La situation au Bangladesh, avec l’effondrement du gouvernement de Sheikh Hasina, a également été un revers pour la diplomatie indienne. En ayant misé tous ses atouts sur un seul dirigeant, l’Inde s’est aliéné une partie de l’opinion publique bangladaise. Le gouvernement intérimaire de Dhaka, dirigé par Muhammad Yunus, a été accueilli avec froideur par New Delhi, une attitude perçue comme de la rigidité plutôt que de la prudence. Ce vide a été rapidement comblé par d’autres acteurs, notamment le Pakistan et la Chine, encerclant l’Inde avec des voisins indifférents ou hostiles.

Les Maldives et le Sri Lanka continuent également de poser problème, Malé dérivant vers l’orbite de Pékin et Colombo ne respectant pas les attentes indiennes malgré l’aide financière et sécuritaire apportée par l’Inde. En Asie du Sud, l’Inde est de plus en plus perçue comme un hégémon intrusif, incapable de tolérer la dissidence politique dans son voisinage.

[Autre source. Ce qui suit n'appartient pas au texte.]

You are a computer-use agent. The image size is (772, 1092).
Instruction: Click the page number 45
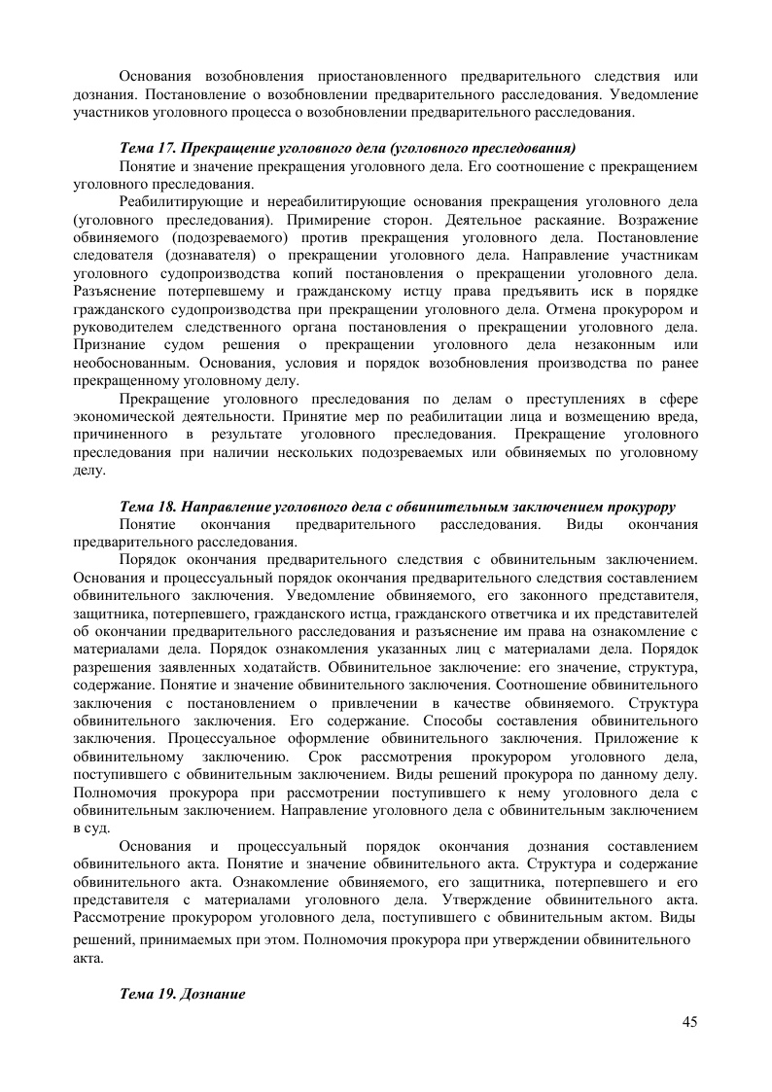(690, 1021)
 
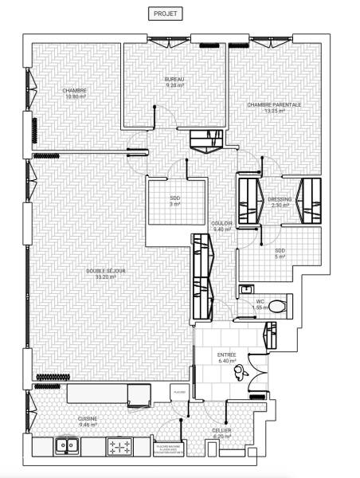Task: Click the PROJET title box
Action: point(167,14)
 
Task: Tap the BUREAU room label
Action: point(174,81)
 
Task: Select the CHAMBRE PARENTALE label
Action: point(274,104)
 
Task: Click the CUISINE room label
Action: point(88,418)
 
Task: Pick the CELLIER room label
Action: point(221,430)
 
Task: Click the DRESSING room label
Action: point(280,199)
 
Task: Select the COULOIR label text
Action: point(221,223)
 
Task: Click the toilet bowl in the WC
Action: point(276,304)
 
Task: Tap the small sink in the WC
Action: point(247,289)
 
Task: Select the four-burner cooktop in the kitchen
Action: point(121,446)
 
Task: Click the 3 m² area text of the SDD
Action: point(174,205)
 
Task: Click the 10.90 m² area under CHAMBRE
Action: point(74,96)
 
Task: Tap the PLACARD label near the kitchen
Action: point(180,392)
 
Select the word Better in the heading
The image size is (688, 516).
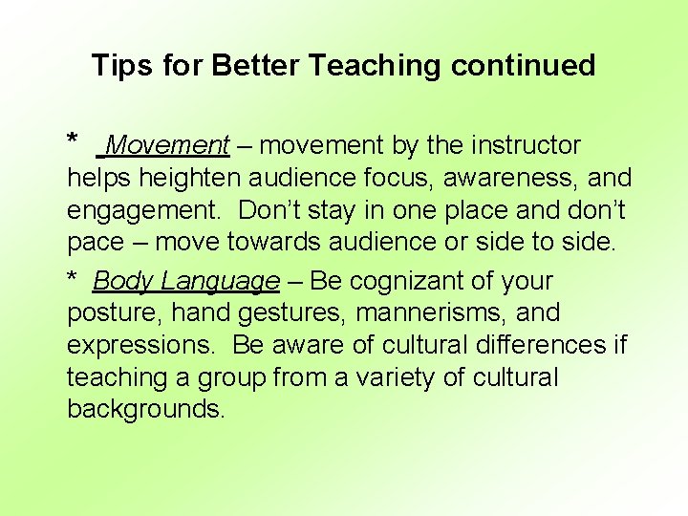[257, 66]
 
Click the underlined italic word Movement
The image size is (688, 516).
[168, 145]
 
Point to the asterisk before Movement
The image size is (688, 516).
[73, 141]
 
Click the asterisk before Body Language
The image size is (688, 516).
[72, 279]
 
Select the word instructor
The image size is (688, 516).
[524, 145]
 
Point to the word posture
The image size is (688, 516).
[108, 313]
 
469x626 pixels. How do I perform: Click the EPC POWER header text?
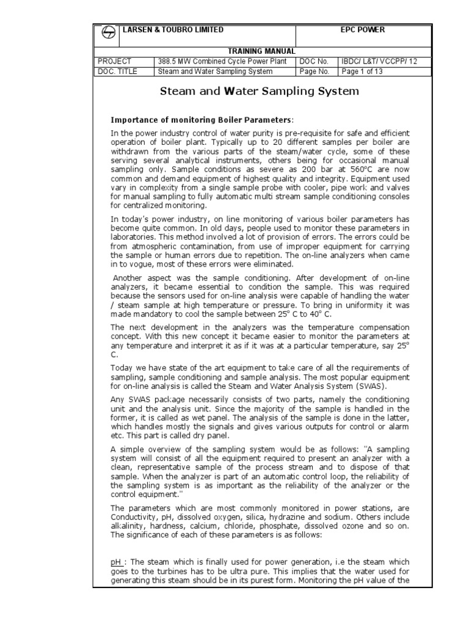362,30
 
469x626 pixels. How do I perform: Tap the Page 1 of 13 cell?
362,71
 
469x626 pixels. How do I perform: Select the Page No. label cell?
314,71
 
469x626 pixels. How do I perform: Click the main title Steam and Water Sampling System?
260,92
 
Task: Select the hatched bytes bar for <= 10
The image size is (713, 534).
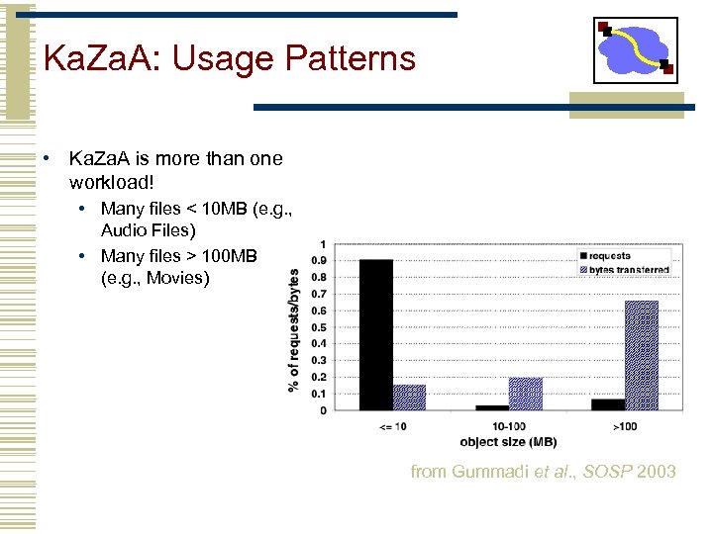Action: (409, 397)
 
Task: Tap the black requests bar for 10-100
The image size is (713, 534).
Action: (491, 407)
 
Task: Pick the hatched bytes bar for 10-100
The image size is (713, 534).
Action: (525, 393)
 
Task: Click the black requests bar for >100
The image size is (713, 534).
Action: (608, 403)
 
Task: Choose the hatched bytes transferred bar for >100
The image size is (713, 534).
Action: (642, 355)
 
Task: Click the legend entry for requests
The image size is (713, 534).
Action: (607, 256)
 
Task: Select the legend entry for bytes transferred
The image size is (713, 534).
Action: (627, 269)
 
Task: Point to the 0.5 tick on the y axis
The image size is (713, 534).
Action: (321, 327)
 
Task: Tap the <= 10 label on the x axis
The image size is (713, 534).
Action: (392, 425)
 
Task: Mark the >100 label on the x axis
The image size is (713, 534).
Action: (625, 425)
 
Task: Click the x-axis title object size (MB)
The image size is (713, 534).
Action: (508, 441)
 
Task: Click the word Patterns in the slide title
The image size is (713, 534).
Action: (351, 59)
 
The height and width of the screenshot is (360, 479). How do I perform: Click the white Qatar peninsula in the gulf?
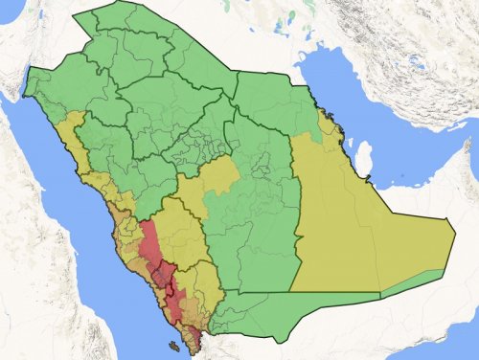tap(364, 155)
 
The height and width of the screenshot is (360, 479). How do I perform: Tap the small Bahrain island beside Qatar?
tap(350, 144)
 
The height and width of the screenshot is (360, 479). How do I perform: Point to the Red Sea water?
tap(67, 220)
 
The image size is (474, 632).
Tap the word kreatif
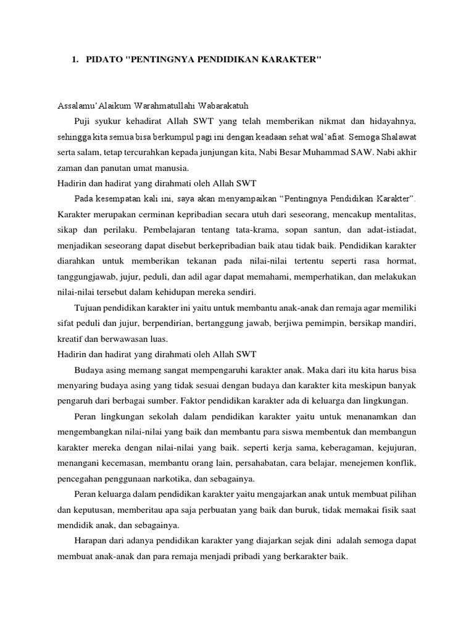[71, 339]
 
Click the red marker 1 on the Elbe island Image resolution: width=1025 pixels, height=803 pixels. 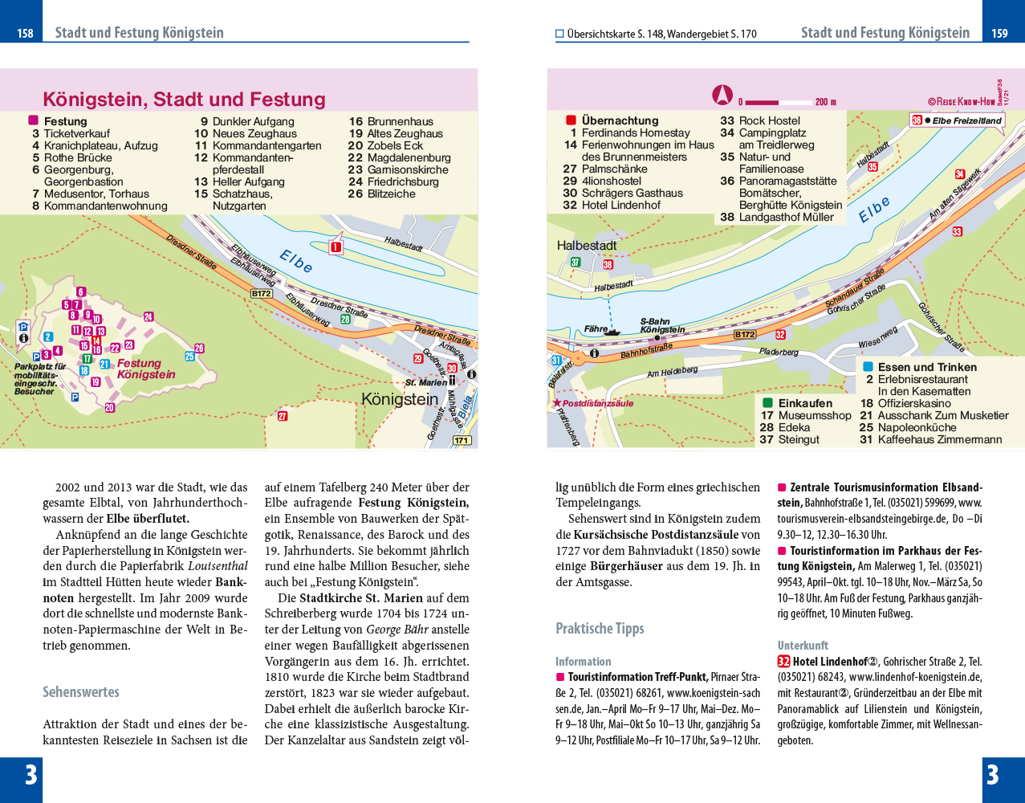[336, 247]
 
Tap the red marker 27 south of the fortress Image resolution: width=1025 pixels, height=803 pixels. [282, 416]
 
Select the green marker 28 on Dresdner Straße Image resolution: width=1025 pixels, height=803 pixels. [345, 320]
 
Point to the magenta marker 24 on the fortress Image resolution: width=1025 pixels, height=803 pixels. [148, 316]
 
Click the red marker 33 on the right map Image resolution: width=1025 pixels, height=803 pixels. [957, 231]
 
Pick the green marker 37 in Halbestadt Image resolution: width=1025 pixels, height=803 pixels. [576, 263]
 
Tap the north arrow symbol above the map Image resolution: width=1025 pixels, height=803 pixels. [722, 95]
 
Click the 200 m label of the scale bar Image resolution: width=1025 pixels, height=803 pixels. [825, 102]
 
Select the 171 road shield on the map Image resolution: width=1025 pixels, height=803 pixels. [462, 440]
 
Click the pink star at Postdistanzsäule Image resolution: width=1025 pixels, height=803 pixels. [557, 403]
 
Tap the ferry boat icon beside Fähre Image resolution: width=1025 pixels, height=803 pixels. [612, 331]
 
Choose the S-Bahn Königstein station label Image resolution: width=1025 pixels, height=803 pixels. [662, 325]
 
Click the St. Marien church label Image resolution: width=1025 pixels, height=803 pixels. [426, 382]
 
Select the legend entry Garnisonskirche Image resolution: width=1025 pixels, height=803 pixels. [408, 170]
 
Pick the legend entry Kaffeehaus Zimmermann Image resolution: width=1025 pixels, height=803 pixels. [940, 440]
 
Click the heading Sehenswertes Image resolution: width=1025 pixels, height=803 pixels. [81, 692]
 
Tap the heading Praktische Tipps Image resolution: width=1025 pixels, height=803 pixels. [600, 629]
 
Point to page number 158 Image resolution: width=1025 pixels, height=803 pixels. [25, 34]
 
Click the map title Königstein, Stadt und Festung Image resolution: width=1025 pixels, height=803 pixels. [184, 100]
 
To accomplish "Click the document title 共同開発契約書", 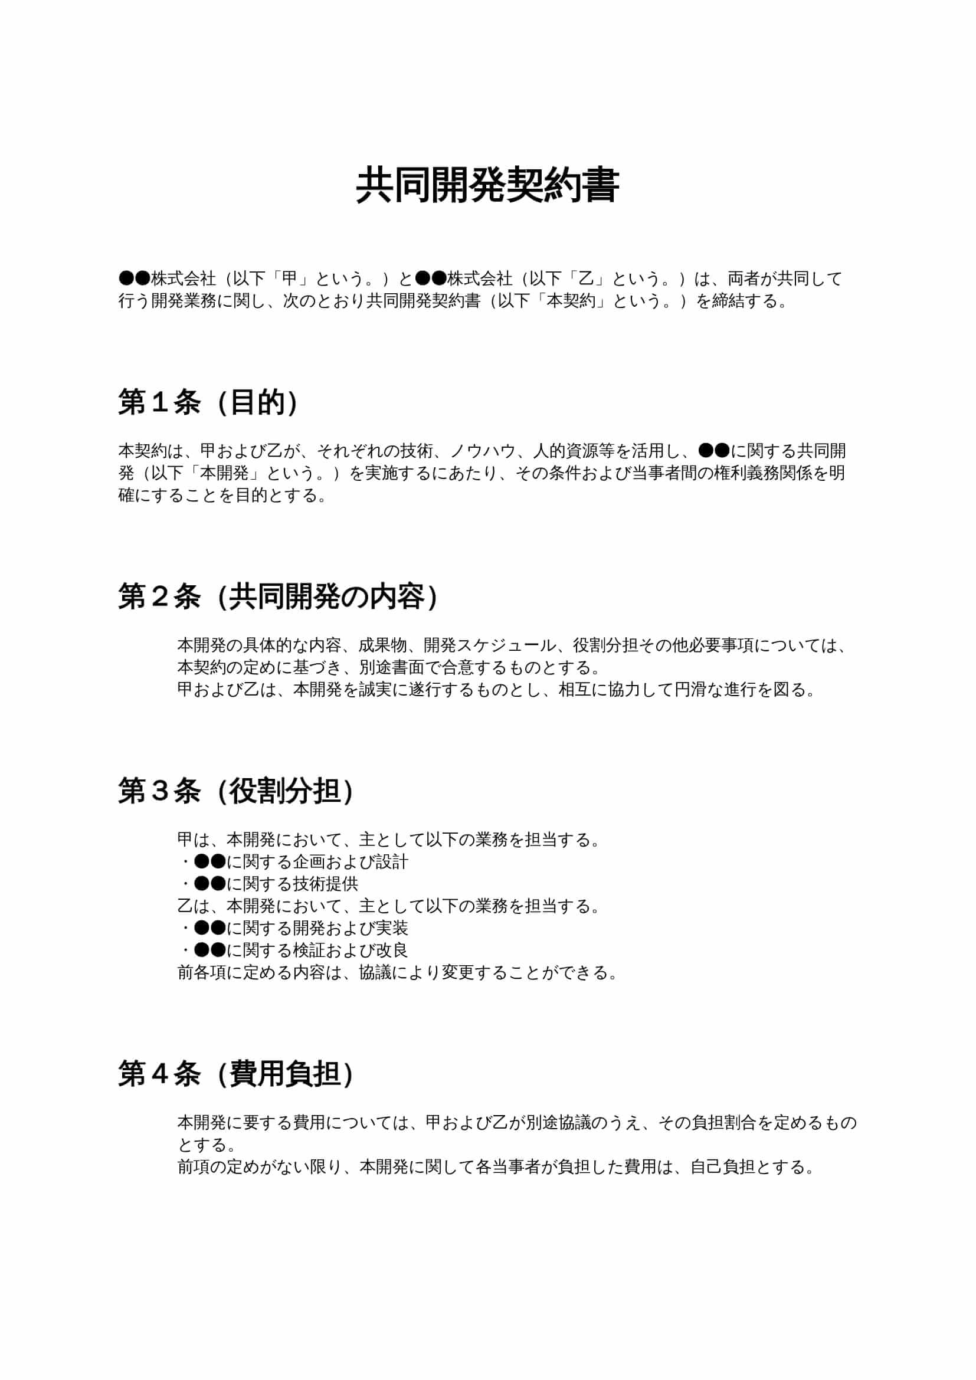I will pyautogui.click(x=487, y=186).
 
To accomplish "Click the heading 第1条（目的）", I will pyautogui.click(x=208, y=402).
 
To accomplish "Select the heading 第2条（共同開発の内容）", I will pyautogui.click(x=278, y=597).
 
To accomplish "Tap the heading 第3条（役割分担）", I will pyautogui.click(x=235, y=791).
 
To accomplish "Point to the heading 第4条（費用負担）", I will pyautogui.click(x=235, y=1074).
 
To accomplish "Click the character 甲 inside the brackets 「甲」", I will pyautogui.click(x=290, y=279).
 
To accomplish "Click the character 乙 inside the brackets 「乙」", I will pyautogui.click(x=586, y=279).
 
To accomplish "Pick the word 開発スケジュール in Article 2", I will pyautogui.click(x=490, y=645).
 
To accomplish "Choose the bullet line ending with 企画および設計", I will pyautogui.click(x=294, y=862).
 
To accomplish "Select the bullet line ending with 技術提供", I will pyautogui.click(x=270, y=884).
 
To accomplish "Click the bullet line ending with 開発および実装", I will pyautogui.click(x=294, y=928).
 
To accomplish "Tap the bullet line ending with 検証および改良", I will pyautogui.click(x=294, y=950).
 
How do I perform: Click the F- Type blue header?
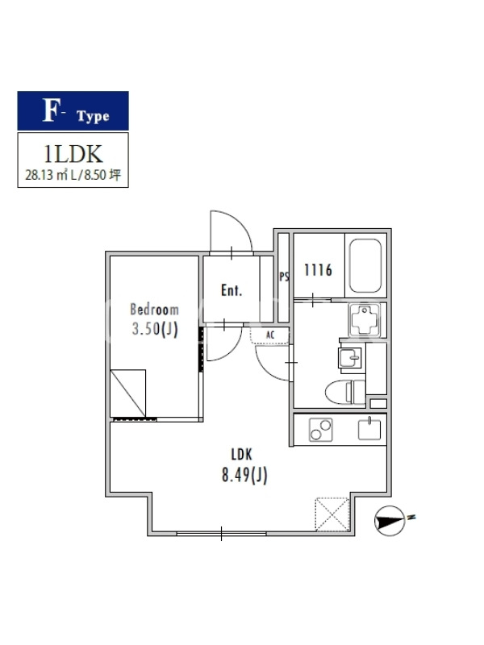[x=73, y=111]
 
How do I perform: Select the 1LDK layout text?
[x=73, y=154]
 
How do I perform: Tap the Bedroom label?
[x=154, y=310]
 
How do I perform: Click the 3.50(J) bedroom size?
[x=155, y=329]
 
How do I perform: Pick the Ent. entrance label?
[x=232, y=290]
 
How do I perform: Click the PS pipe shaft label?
[x=284, y=277]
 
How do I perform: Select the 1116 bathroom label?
[x=318, y=270]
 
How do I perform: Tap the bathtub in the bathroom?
[x=365, y=266]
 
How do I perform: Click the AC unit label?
[x=270, y=335]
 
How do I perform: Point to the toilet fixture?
[x=345, y=393]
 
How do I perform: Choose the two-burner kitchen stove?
[x=320, y=430]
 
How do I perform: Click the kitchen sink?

Face à ces défis, l’Inde a cherché à diversifier ses partenariats économiques. La signature d’un accord de libre-échange avec le Royaume-Uni en juillet 2025 et l’accélération des négociations avec l’Union européenne témoignent de cette volonté de s’adapter à un contexte mondial en mutation.

Le rôle autoproclamé de l’Inde en tant que « voix du Sud » est également remis en question. Au-delà de la rhétorique, la capacité de New Delhi à apporter des avantages concrets aux pays en développement reste limitée par rapport aux ressources financières de la Chine. De plus, l’Inde est accusée d’hypocrisie, son alignement visible sur Israël et l’Occident étant en contradiction avec ses prétentions de leadership auprès des nations arabes et africaines.

L’année 2025 marquera un tournant dans la politique étrangère indienne, révélant les limites de l’équilibre extérieur et la nécessité de renforcer sa puissance interne. Le multi-alignement s’est avéré utile pour sécuriser des ressources et un espace diplomatique, mais il n’a pas suffi à garantir un soutien fiable de la part des partenaires stratégiques en temps de crise. L’avenir de l’Inde dépendra de sa capacité à développer une politique étrangère à la fois adaptative et résolue, fondée sur ses propres forces et intérêts.